Baisse des taux de cotisation
Une autre réforme interviendra en 2008. Le gouvernement qui subventionnait la couverture des indigents met en place un fonds de garantie sociale pour les "Gabonais économiquement faibles" (GEF). En 2011, poursuivant l’œuvre d’Omar Bongo, Ali Bongo œuvre pour que ce ROAM soit étendu aux travailleurs du secteur public et, en 2013, aux travailleurs du secteur privé, autrefois affiliés à la Caisse nationale de sécurité sociale. Sous l’ère Ali Bongo, on va noter la revalorisation du montant des allocations familiales des Gabonais économiquement faibles de 1000 FCFA par enfant et par mois à 4000 FCFA. En août 2014, ce montant passera à 5000 FCFA.
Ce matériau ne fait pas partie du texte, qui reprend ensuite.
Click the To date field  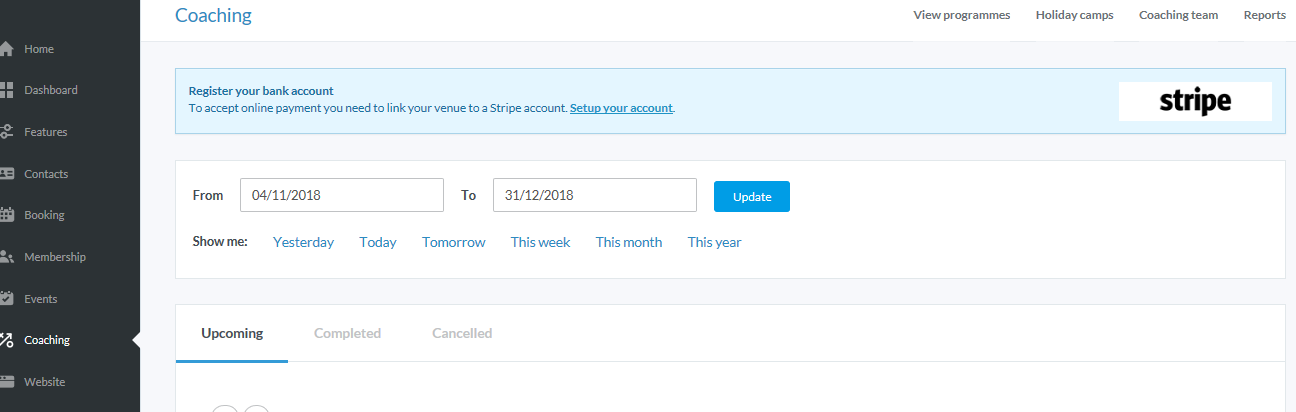point(594,196)
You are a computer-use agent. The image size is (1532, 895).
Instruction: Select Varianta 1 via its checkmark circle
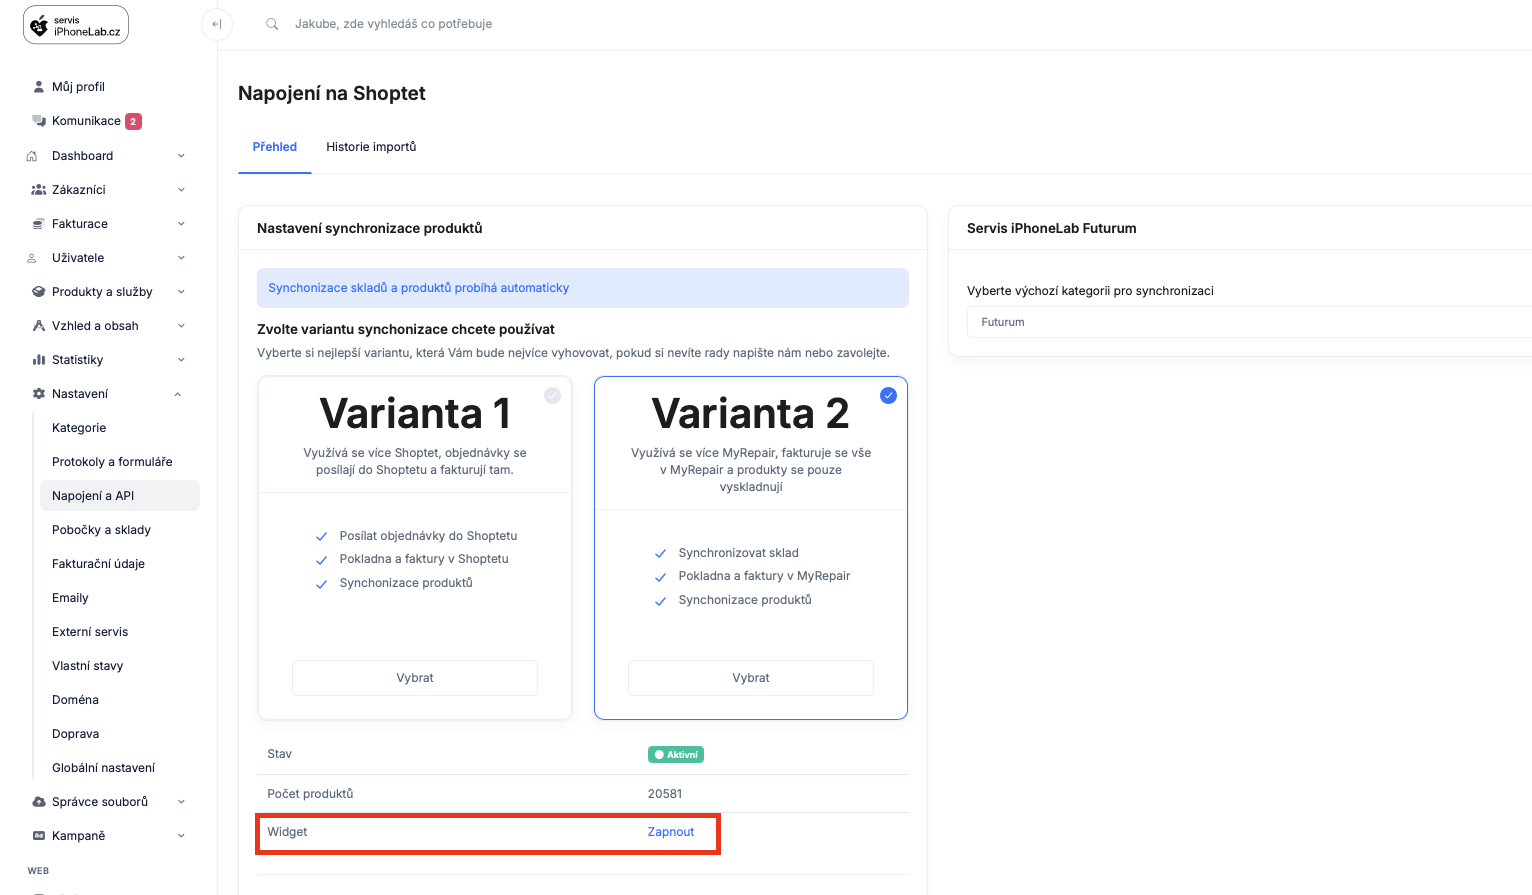click(553, 395)
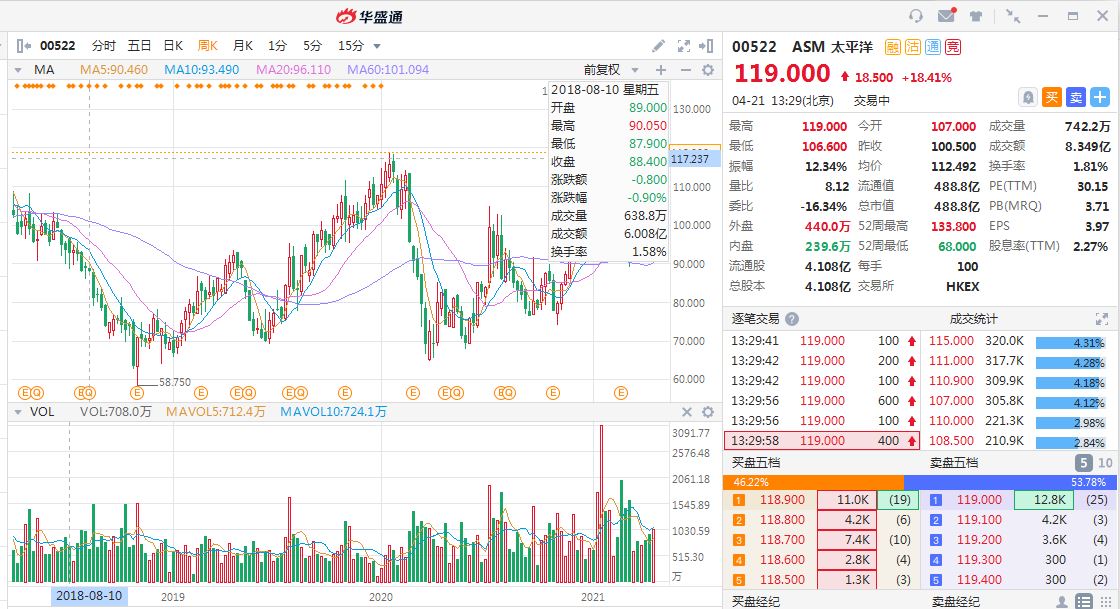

Il faut aussi relever que, lors du conseil des ministres du 29 janvier 2015, Ali Bongo, avait décidé de revoir à la baisse les taux de cotisation pour les personnels assujettis au Régime obligatoire d’Assurance maladie et de garantie sociale. Ce sont les affiliés des secteurs public, parapublic et privé. Ces taux sont à présent de 4,10 % à la charge de l’employeur (sans changement), de 1 % à la charge du travailleur (contre 2,5 % auparavant) et 0,5 % à la charge du retraité (contre 1,5 % auparavant). Par ailleurs, précise le communiqué du conseil des ministres, la part du salaire mensuel soumise à cotisation est désormais plafonnée à 2,5 millions de FCfa.
Pour la CNAMGS dont le slogan est « la solidarité a un sens », c’est grâce aux qualités de visionnaire du défunt président Omar BONGO ONDIMBA que le Gabon est « le premier pays en Afrique subsaharienne à disposer d’un régime obligatoire d’assurance maladie universelle ».
« Cet héritage fait aujourd’hui la fierté de tous les Gabonais et suscite l’admiration d’autres pays africains qui veulent s’inspirer de l’expérience gabonaise en matière d’assurance maladie », se réjouit la CNAMGS.